**AIM OF THE EXERCISE**
What lines below include the string "Task"? Pick them out and copy them.

**INFORMATION**
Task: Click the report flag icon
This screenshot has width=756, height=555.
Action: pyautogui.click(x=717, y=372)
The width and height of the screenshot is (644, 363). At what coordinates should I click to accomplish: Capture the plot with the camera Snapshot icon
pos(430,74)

...

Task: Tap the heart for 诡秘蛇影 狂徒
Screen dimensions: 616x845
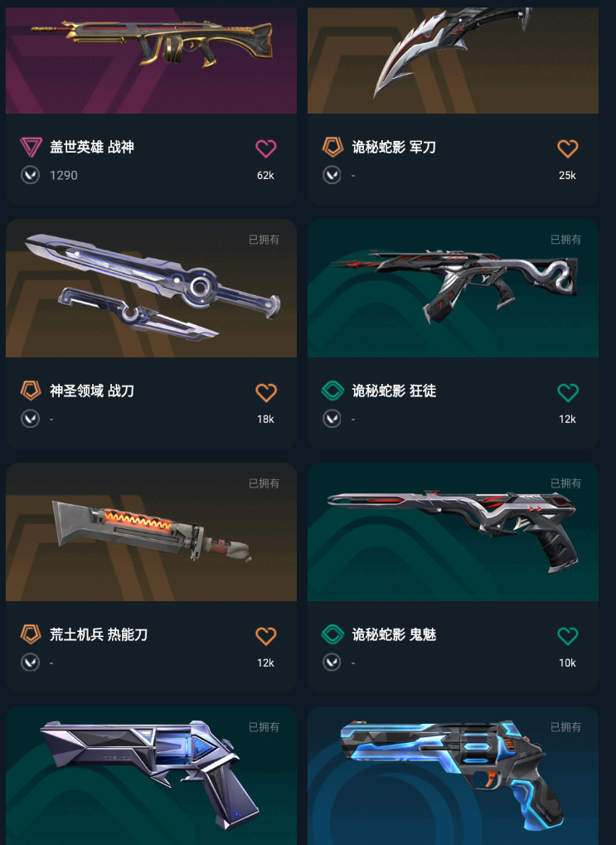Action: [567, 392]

* * *

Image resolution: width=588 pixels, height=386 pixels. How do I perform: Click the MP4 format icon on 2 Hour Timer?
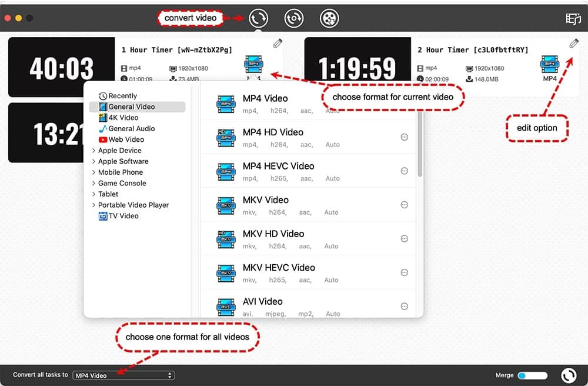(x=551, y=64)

**RESPONSE FOR THIS EXERCISE**
Task: Click the report flag icon
Task: Tap the heart for 诡秘蛇影 狂徒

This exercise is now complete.